Determine the number of lines in the entries below in which the word "checkbox" appears, and reply with that number only.

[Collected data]

++++++

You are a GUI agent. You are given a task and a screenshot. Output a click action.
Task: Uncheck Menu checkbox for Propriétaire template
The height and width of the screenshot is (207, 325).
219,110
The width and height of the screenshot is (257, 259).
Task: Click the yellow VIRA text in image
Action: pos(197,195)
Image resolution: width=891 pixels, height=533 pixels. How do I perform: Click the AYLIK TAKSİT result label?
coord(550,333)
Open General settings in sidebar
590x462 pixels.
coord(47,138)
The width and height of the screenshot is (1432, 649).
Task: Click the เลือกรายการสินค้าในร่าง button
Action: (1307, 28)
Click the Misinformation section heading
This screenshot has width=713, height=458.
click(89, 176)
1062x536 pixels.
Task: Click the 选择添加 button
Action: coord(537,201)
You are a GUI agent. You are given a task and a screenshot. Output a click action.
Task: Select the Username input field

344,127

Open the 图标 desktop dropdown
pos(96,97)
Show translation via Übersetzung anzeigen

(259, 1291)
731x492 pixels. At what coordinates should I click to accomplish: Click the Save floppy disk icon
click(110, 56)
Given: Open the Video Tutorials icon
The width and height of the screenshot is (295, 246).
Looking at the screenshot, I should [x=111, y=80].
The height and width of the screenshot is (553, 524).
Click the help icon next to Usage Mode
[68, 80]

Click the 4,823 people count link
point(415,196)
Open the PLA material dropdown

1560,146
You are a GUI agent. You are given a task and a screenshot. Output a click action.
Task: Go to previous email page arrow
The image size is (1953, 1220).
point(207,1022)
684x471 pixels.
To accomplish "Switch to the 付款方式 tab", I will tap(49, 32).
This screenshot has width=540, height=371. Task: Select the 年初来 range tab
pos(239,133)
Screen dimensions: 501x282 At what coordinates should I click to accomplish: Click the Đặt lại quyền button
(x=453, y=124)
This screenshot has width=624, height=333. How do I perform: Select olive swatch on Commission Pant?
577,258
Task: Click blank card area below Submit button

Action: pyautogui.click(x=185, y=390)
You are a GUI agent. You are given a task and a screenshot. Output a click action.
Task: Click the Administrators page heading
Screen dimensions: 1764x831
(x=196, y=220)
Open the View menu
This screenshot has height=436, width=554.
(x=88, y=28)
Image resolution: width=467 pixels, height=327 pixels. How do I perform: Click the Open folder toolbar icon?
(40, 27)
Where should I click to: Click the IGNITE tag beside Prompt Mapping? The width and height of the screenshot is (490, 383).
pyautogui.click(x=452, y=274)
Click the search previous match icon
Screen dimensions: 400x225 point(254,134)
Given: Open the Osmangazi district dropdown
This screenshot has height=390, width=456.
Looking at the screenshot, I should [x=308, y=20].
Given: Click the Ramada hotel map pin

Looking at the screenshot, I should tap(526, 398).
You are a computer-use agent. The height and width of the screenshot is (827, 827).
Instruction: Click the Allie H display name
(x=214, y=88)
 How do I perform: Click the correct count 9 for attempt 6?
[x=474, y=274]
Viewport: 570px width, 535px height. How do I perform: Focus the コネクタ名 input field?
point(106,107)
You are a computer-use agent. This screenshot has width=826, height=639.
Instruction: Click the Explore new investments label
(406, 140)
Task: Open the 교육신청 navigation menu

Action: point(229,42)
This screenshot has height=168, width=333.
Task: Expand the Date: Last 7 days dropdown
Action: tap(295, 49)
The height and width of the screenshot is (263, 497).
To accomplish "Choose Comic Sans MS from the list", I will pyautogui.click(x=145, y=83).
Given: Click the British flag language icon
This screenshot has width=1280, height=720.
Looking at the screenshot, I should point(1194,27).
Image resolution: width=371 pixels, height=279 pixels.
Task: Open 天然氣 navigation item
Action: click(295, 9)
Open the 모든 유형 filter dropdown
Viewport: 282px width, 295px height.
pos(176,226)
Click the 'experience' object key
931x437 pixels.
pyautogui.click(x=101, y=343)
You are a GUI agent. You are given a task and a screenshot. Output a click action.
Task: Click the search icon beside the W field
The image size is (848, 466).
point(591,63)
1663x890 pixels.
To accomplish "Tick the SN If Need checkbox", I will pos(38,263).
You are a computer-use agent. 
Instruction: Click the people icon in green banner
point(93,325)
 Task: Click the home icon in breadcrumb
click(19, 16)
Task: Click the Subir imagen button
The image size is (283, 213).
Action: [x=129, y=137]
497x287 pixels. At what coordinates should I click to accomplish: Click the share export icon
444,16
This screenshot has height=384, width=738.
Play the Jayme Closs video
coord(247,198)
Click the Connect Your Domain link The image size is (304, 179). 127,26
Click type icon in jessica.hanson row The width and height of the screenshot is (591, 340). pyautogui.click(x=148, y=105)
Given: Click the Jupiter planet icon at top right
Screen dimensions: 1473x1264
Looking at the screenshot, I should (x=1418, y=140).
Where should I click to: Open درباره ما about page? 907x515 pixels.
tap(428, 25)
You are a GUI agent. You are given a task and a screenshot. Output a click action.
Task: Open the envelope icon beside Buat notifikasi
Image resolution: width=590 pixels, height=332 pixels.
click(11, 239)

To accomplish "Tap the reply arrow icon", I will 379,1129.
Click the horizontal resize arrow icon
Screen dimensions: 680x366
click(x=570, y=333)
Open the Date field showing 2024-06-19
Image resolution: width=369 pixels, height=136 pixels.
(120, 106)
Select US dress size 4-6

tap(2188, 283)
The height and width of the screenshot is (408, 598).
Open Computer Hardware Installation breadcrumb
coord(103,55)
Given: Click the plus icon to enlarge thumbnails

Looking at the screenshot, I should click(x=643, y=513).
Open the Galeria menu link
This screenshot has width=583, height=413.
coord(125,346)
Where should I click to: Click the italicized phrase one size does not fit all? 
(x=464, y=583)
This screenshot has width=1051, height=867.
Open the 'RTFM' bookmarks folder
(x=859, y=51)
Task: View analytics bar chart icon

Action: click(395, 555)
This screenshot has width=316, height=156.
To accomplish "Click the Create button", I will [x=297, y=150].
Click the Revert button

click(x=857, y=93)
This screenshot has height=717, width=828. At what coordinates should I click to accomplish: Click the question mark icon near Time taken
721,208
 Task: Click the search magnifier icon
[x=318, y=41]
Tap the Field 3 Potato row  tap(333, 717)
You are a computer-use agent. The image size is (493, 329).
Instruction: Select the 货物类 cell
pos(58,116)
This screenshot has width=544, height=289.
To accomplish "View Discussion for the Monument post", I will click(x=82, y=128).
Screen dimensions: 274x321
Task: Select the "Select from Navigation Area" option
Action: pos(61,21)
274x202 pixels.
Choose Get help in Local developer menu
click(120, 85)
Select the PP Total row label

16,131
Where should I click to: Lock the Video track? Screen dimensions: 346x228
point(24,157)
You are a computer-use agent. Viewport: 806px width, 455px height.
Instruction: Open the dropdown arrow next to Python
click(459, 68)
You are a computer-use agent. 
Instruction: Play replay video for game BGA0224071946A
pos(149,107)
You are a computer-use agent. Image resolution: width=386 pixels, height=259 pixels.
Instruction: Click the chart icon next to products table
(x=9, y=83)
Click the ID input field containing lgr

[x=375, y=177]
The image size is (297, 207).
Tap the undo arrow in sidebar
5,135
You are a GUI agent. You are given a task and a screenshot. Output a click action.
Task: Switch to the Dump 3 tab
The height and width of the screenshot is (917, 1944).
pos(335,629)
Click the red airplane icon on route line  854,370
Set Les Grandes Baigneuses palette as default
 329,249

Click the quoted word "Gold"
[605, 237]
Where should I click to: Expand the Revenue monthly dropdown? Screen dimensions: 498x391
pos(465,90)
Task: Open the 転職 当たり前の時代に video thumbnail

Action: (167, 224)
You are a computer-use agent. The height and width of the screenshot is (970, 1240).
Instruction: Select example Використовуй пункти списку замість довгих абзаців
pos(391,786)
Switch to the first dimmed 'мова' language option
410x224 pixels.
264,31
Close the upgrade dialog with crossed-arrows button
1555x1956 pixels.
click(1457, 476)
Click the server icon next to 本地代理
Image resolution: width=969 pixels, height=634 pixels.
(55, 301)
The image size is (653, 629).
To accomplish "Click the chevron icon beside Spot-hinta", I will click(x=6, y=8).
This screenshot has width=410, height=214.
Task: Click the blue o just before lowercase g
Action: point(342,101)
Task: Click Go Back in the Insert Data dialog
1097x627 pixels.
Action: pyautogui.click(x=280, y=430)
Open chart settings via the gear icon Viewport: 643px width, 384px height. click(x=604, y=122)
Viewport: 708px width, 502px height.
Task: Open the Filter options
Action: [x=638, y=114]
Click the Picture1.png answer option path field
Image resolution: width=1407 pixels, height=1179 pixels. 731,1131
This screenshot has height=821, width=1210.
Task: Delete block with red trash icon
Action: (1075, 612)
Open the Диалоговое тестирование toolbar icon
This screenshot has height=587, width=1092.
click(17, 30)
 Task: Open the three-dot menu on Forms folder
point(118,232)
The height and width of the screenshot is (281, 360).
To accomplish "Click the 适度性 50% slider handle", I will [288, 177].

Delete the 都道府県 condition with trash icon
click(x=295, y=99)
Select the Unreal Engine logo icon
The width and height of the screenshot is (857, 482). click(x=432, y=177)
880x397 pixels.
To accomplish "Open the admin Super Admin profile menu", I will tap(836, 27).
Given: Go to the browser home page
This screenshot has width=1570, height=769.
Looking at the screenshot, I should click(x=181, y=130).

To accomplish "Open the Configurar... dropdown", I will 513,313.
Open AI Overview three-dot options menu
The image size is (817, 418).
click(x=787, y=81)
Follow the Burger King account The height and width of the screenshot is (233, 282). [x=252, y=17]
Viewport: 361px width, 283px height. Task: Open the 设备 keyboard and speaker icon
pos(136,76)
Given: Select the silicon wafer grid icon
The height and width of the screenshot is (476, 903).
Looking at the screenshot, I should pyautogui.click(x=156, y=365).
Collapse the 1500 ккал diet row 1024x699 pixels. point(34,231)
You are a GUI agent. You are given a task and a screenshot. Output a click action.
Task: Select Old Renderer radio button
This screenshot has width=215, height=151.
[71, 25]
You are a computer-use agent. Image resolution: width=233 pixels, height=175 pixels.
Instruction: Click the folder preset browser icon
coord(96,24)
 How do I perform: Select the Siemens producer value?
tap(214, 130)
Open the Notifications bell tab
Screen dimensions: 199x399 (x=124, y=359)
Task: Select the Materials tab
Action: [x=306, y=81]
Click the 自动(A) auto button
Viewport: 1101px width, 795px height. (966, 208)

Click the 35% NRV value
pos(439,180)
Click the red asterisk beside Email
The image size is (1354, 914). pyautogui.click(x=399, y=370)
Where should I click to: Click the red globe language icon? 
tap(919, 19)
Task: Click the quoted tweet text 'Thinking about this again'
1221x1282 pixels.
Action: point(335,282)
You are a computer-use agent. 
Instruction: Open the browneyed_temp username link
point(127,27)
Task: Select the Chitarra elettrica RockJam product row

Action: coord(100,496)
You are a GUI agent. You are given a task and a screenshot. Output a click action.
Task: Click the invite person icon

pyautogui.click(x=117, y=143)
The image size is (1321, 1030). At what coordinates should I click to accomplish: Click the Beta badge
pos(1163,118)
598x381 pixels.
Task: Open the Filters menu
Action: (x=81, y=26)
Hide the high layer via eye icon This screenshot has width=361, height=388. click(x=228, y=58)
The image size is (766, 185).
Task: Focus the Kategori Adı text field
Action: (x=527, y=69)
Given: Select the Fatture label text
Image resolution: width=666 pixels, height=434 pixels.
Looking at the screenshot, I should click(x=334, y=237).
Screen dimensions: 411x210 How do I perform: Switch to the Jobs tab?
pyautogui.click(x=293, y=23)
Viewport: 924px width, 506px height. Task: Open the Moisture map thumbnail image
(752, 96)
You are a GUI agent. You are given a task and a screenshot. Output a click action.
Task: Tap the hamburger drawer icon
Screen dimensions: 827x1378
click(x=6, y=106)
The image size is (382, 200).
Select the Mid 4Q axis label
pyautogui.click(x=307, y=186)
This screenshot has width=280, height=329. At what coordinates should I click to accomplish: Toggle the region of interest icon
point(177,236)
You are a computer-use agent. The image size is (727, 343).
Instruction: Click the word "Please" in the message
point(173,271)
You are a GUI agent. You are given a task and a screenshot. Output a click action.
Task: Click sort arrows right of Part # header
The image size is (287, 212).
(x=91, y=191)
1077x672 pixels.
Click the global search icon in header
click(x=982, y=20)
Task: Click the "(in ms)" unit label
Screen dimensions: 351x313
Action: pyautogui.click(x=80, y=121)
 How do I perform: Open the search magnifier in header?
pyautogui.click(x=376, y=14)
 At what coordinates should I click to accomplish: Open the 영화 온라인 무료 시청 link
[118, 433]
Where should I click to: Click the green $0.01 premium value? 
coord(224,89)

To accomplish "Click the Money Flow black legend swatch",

++++++

[Response]
2